The Iroquois Steeplechase draws more than 25,000 spectators who come out to support the event, which benefits Children’s Hospital. Since being designated the official charity of the Iroquois Steeplechase in 1981, Children’s Hospital has received nearly $10 million from the event proceeds. The race is set for Saturday, May 9, at Percy Warner Park.

Bill Russell, M.D.

Bill Russell, M.D., director of the Ian M. Burr Division of Pediatric Endocrinology at Vanderbilt University School of Medicine, will serve as an honorary co-chair to represent Children’s Hospital. He was selected in recognition of his contributions to research and the clinical care of children with endocrine disorders.

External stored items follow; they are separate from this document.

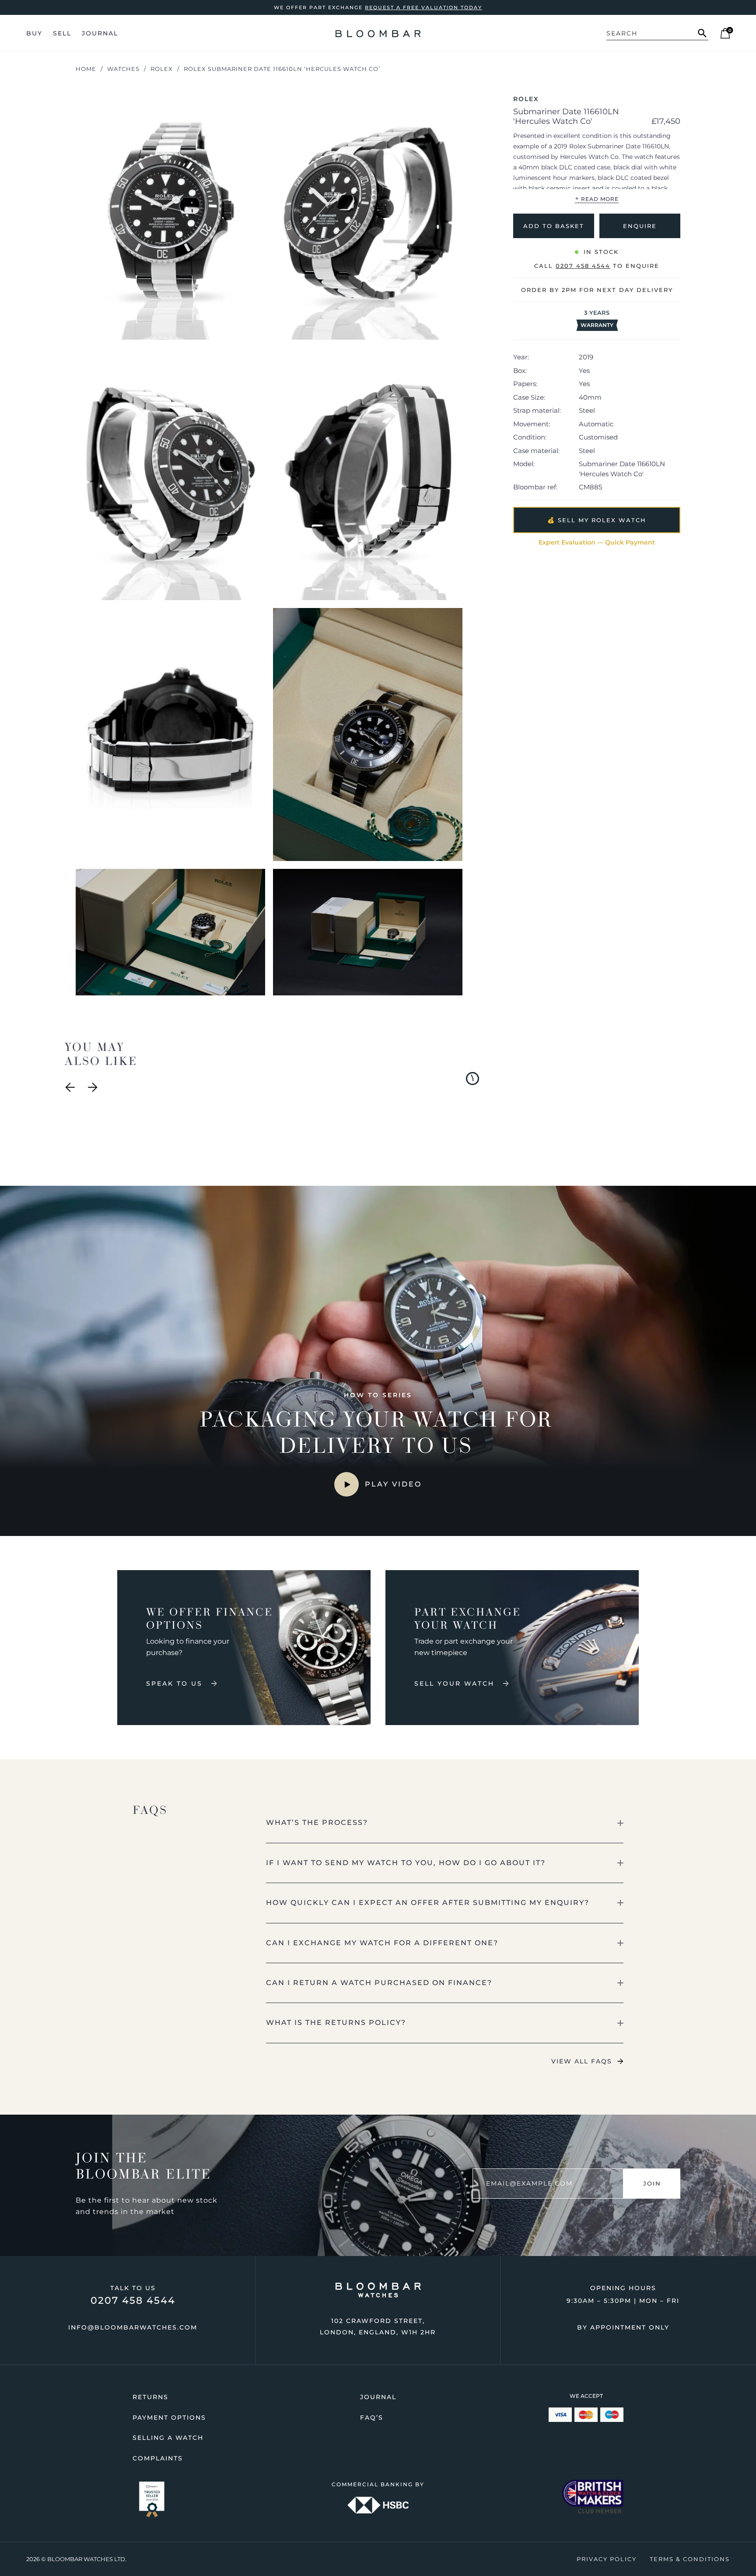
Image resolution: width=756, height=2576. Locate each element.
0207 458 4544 (133, 2300)
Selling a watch (168, 2438)
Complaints (158, 2458)
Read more (597, 198)
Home (86, 68)
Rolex (161, 68)
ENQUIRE (640, 225)
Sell (62, 33)
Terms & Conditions (690, 2558)
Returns (150, 2397)
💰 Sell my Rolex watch (596, 520)
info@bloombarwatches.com (132, 2327)
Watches (123, 68)
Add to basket (553, 225)
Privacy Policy (607, 2558)
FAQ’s (371, 2417)
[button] (445, 1822)
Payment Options (169, 2417)
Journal (100, 33)
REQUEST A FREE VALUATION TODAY (423, 7)
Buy (34, 33)
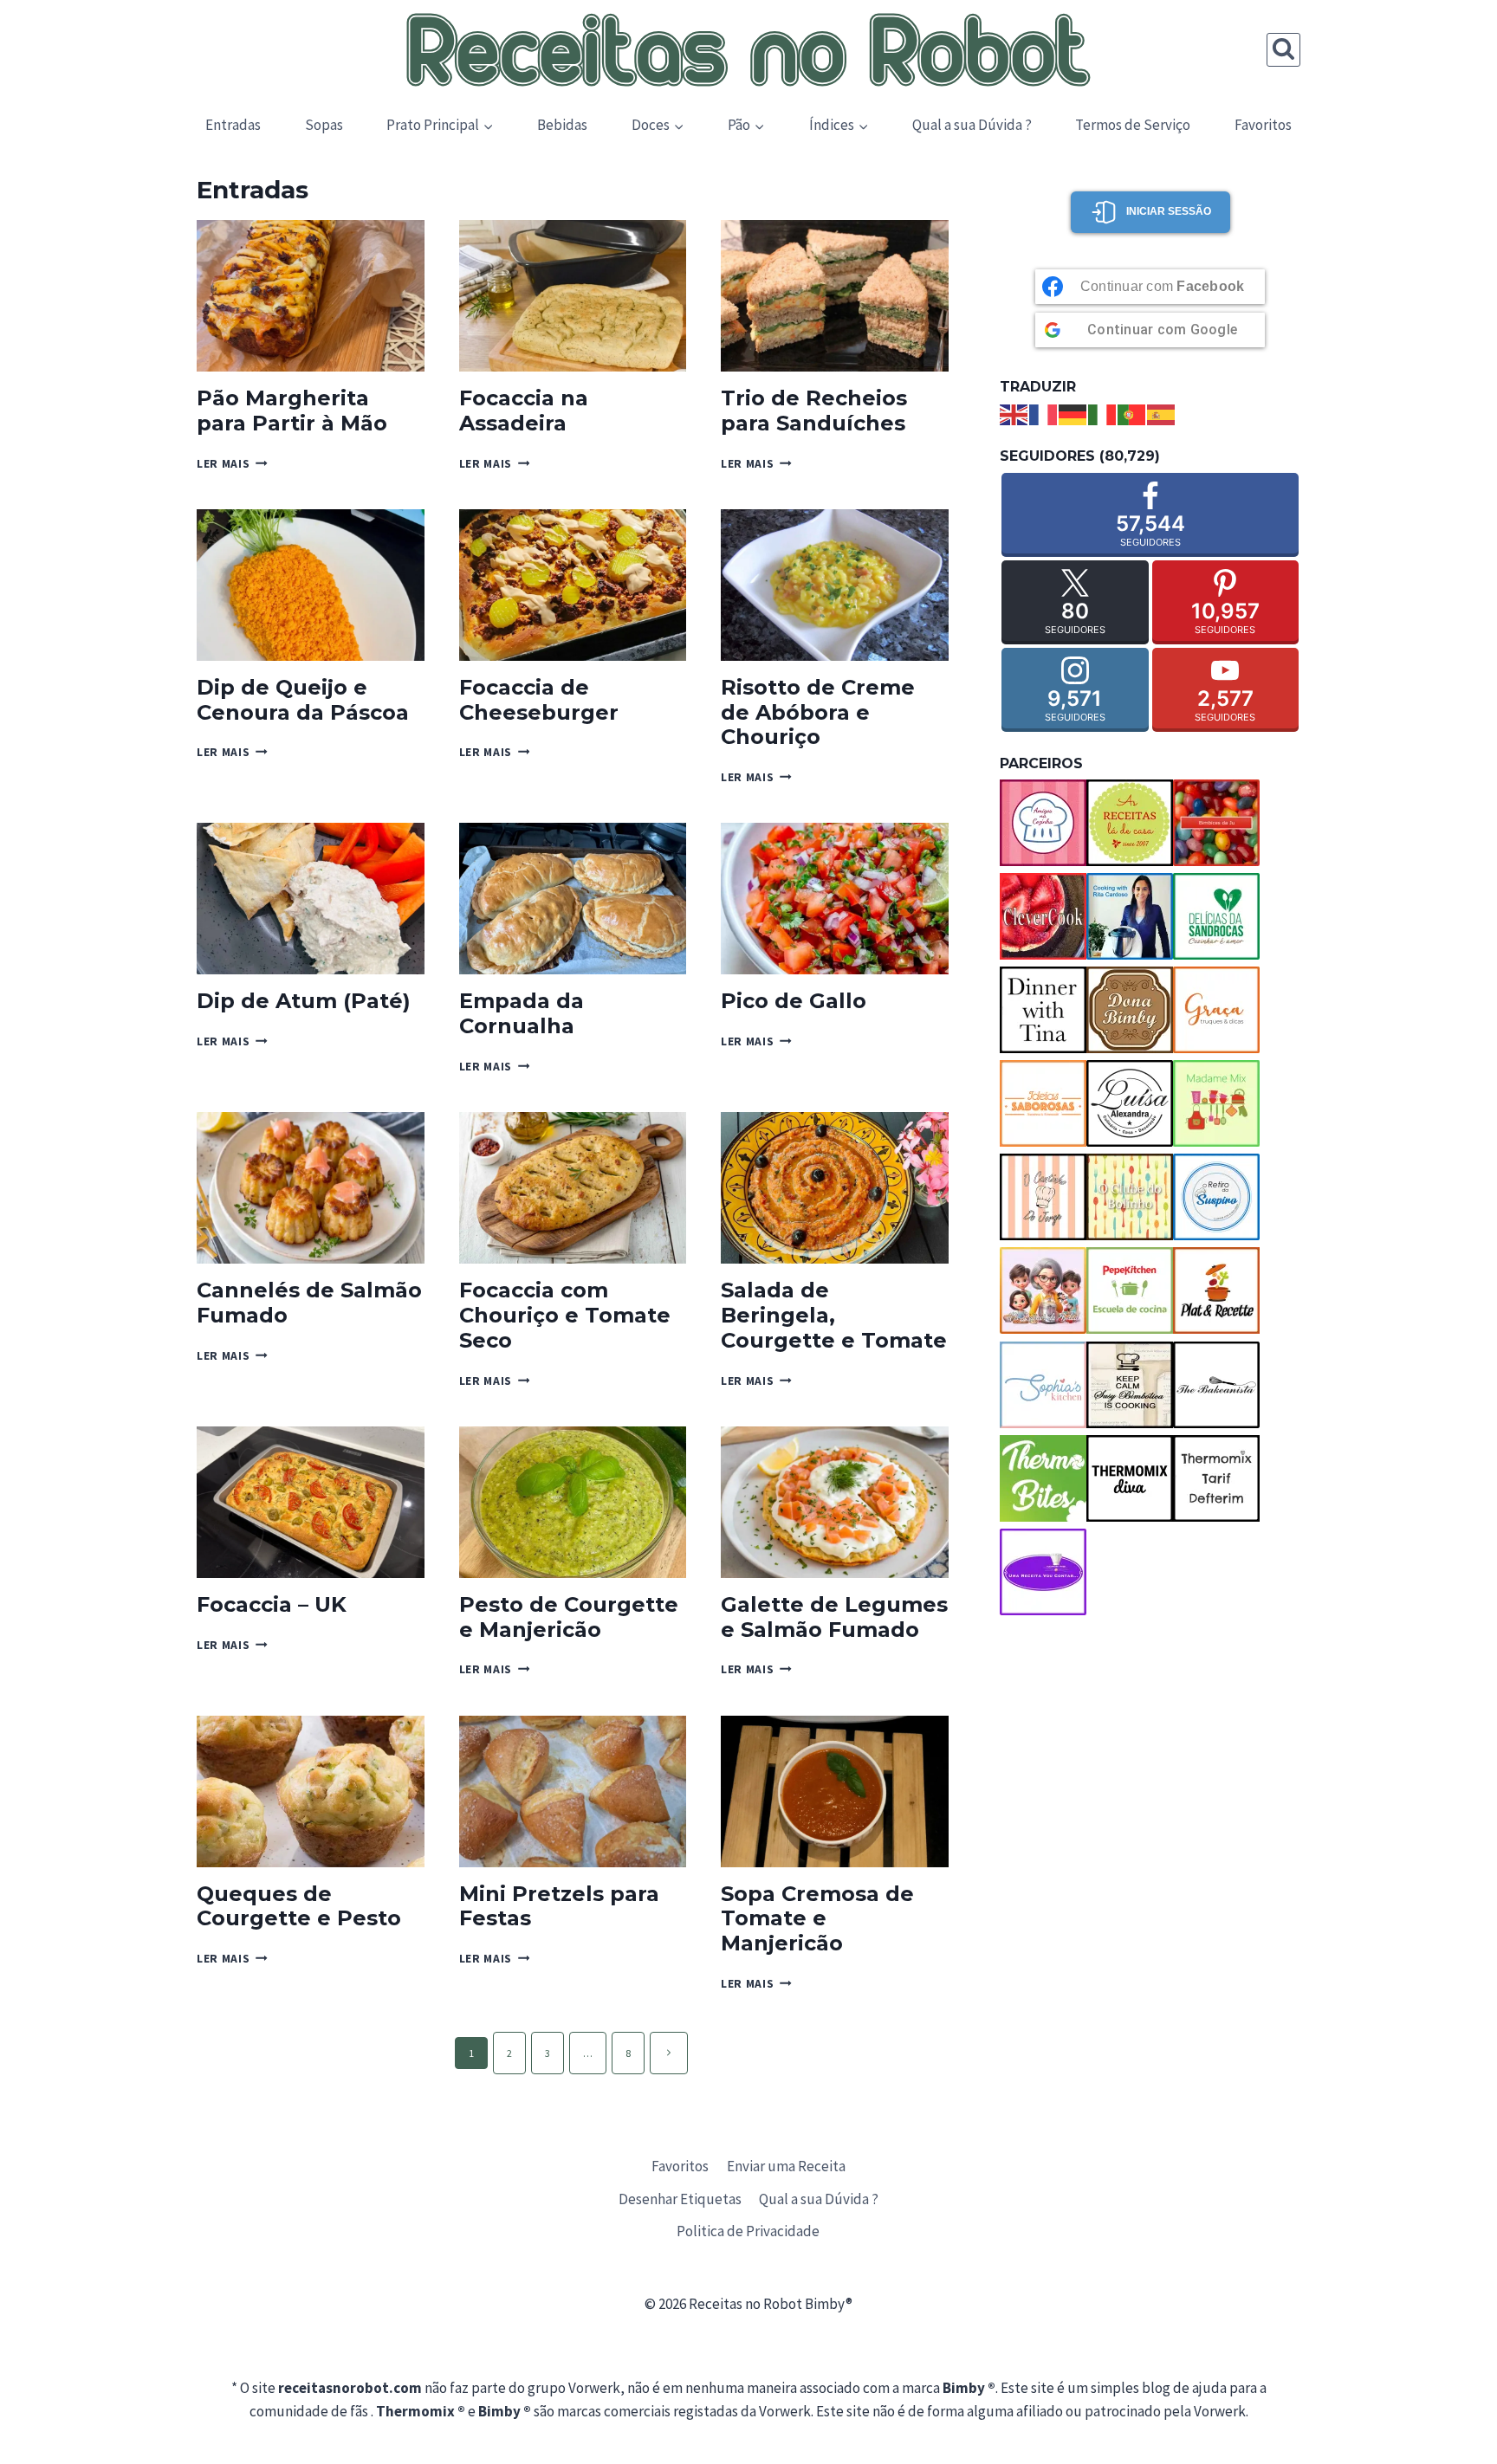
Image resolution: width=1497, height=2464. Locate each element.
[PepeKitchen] (1129, 1290)
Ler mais (232, 463)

“I’m honored to serve as honorary co-chair of this year’s Iroquois Steeplechase,” said Russell, a Cornelius Vanderbilt Professor of Pediatrics. “Since moving to the Nashville area in 1990, I’ve seen the extensive impact that the partnership between the Iroquois and Monroe Carell Jr. Children’s Hospital has had on the community and in the lives of so many children and their families.”

Russell is a graduate of the University of Michigan and Harvard Medical School. He trained in pediatrics and pediatric endocrinology at Massachusetts General Hospital in Boston and at the University of North Carolina at Chapel Hill. Prior to his time at Vanderbilt, Russell was on the faculty of the Harvard Medical School at the Massachusetts General Hospital in Boston.

Serving as this year’s child ambassador for Steeplechase is one of Russell’s patients, Winston Hovis, a 10-year-old fourth grade student who has type 1 diabetes. Winston has become an advocate for children at his school who have been newly diagnosed with diabetes.

On race day, gates open at 8 a.m., and the first race starts at 1 p.m. A designated family area also offers free games and activities for children younger than 12 who are accompanied by a parent.